═══ Input records ═══
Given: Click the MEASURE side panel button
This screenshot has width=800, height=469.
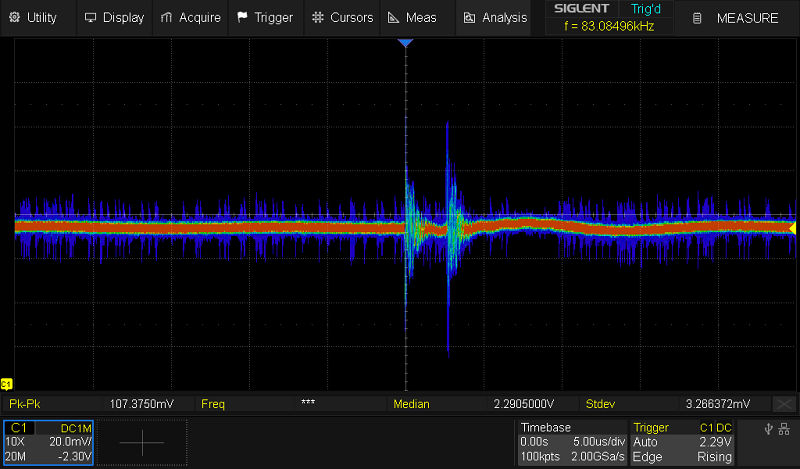Looking at the screenshot, I should (x=738, y=18).
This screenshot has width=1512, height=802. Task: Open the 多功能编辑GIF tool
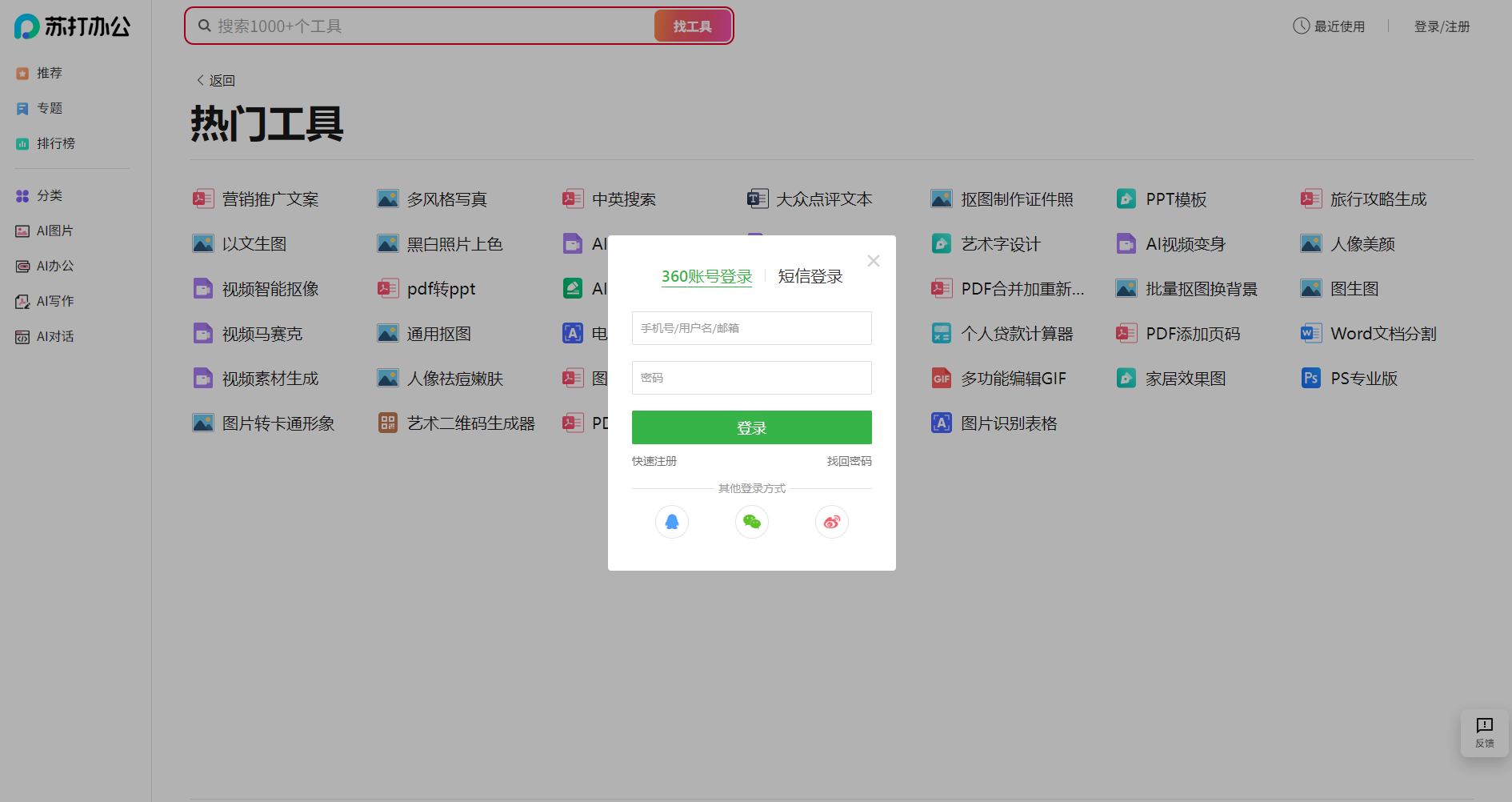pos(1014,378)
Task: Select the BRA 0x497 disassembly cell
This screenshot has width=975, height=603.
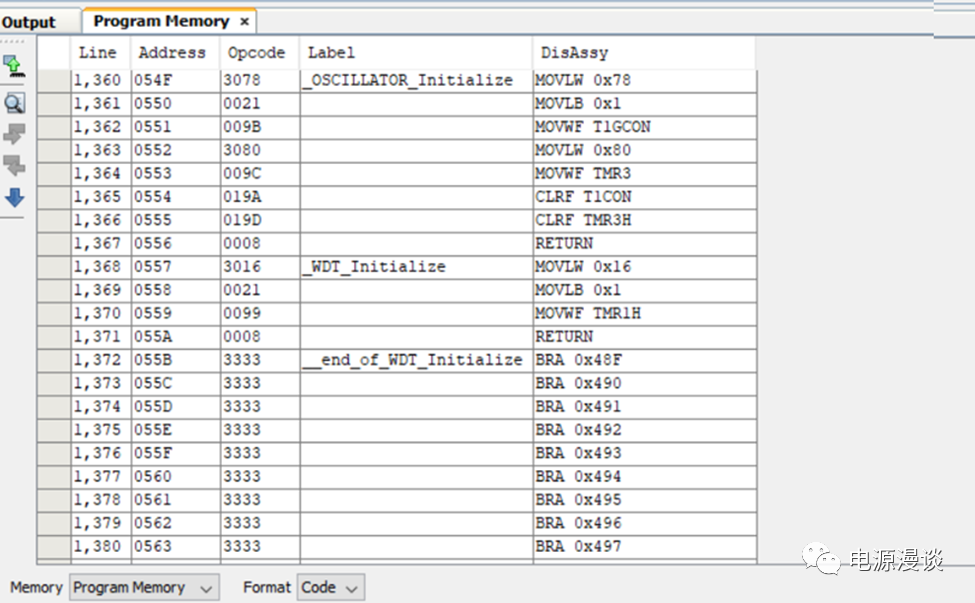Action: click(x=578, y=546)

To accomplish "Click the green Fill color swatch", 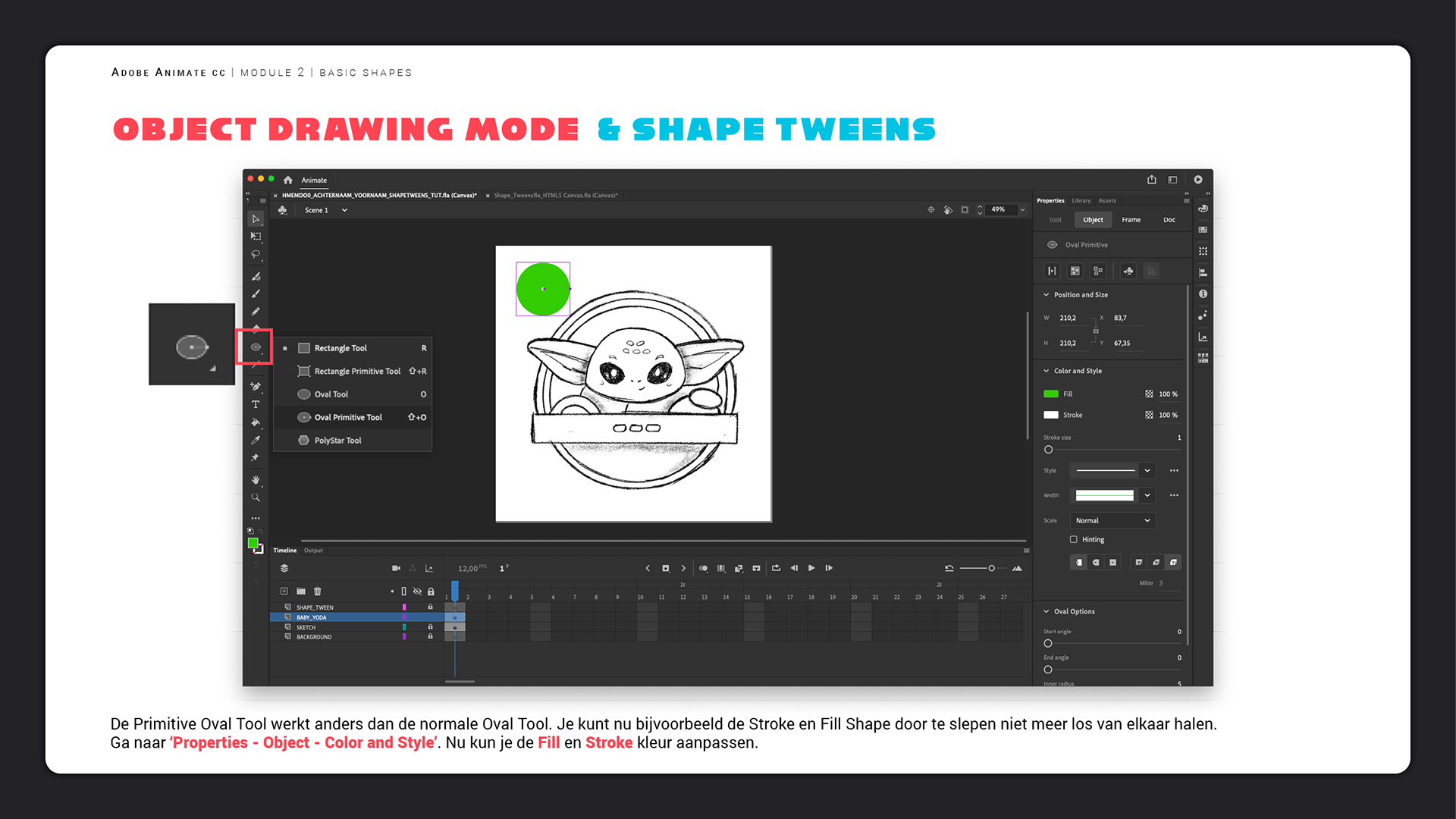I will tap(1051, 394).
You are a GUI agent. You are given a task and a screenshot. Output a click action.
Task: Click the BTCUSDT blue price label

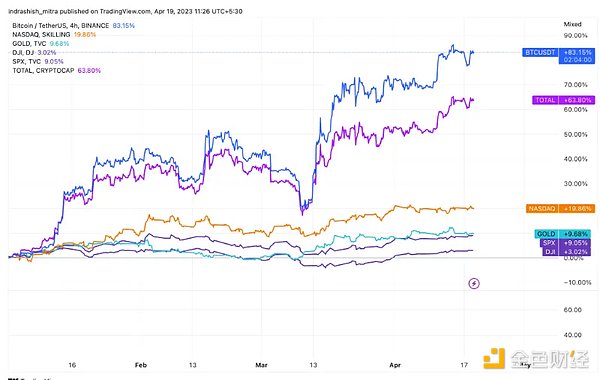558,56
═══
Work to be completed →
Duplicate the records starting at the line that contains "You are a GUI" and continuing through the end of the records, leaving out the pictures.

The solution →
You are a GUI agent. You are given a task and a screenshot. Output a click action.
Task: Click the BTCUSDT blue price label

558,56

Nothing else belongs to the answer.